ABOUT THIS TASK:
Set down the line containing "This screenshot has" and each line after it through the last line of the records, exactly, leaving pictures out.

Stored entries
--------------------

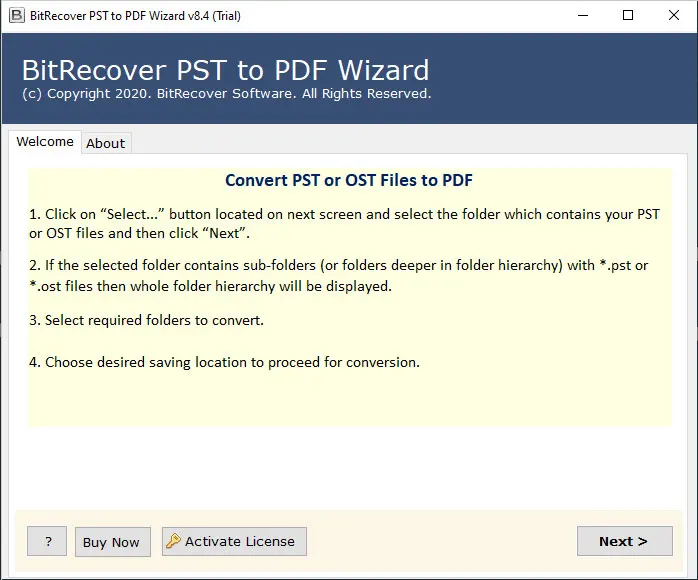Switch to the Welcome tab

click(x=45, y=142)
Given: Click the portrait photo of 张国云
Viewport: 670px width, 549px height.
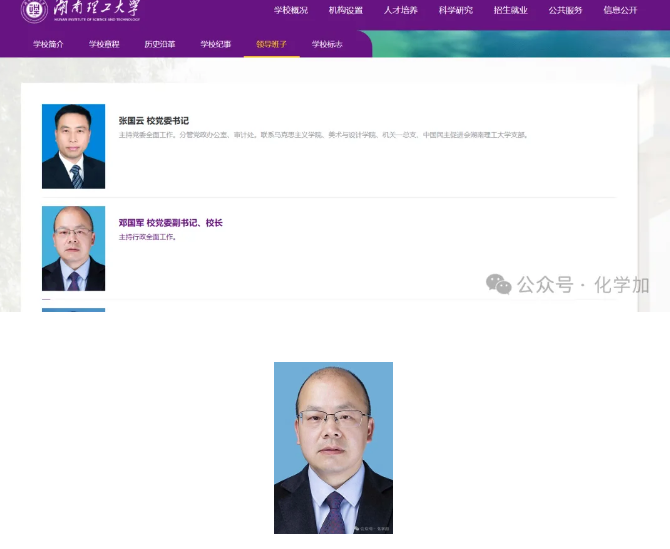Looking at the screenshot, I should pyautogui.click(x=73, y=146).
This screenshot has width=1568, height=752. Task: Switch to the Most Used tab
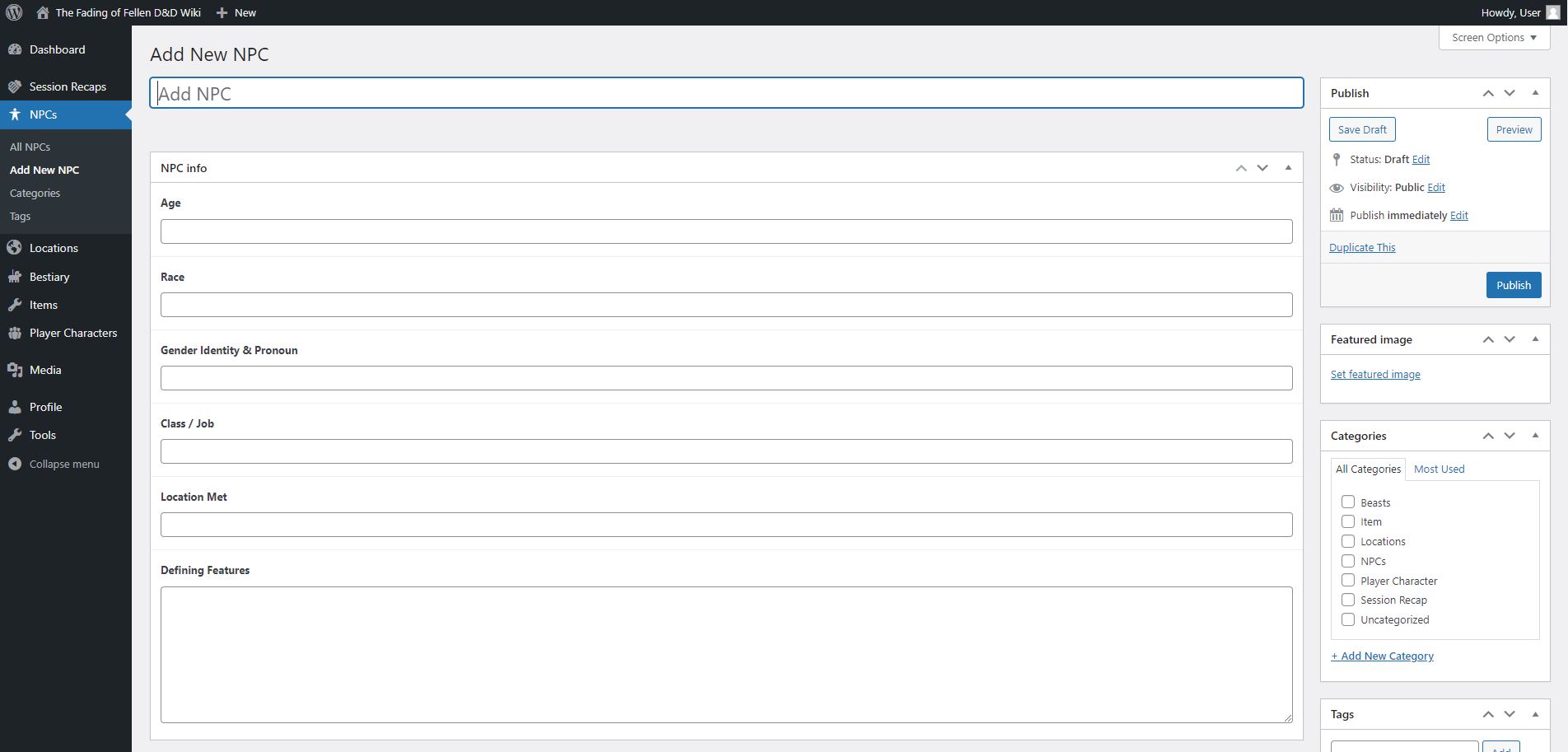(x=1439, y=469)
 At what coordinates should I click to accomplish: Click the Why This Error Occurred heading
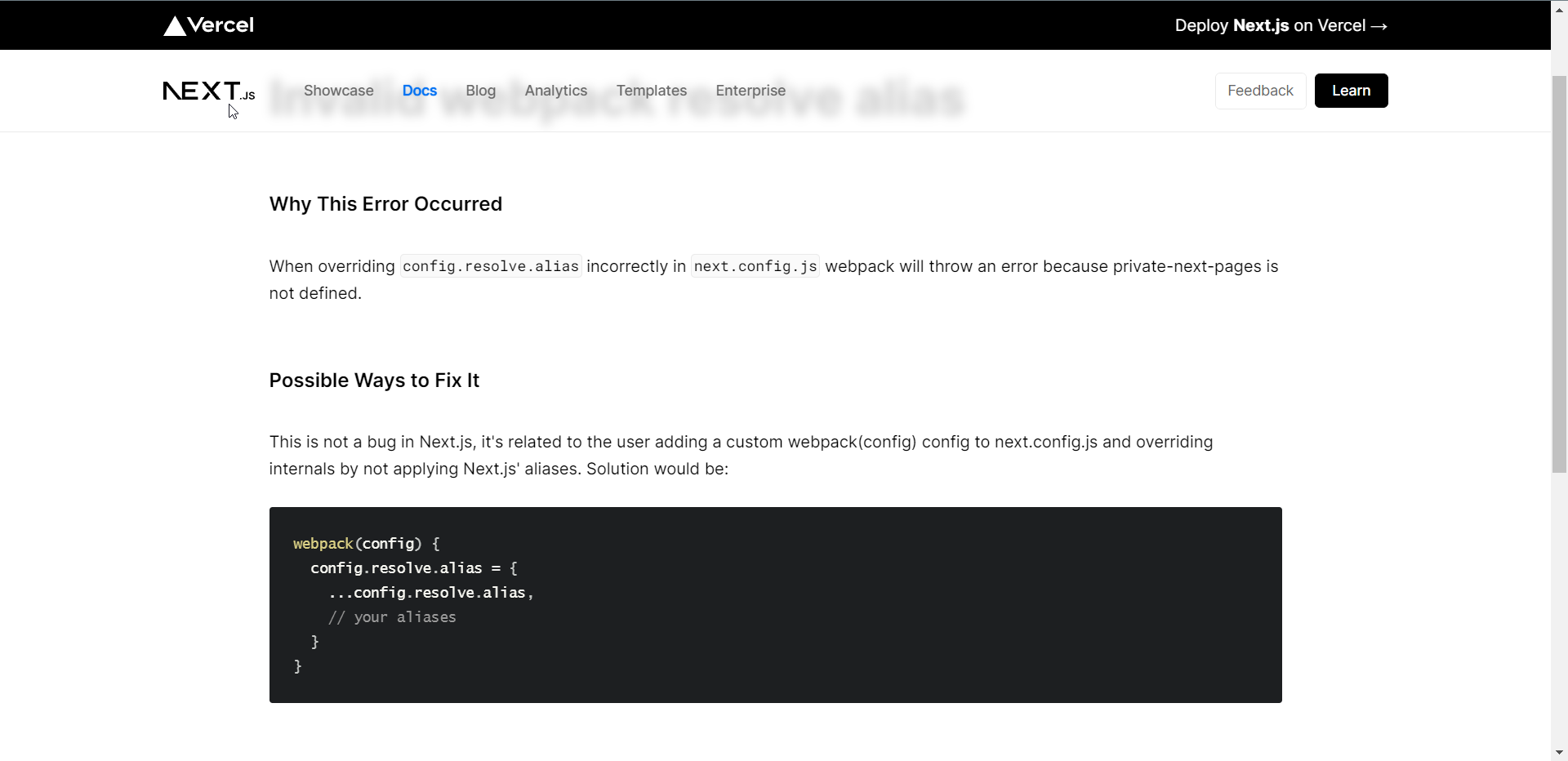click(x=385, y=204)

--------------------

SOLUTION:
This screenshot has width=1568, height=752. Task: Switch to the Most Used tab
(x=1439, y=469)
 At what coordinates should I click to accomplish: Click the Why This Error Occurred heading
click(x=385, y=204)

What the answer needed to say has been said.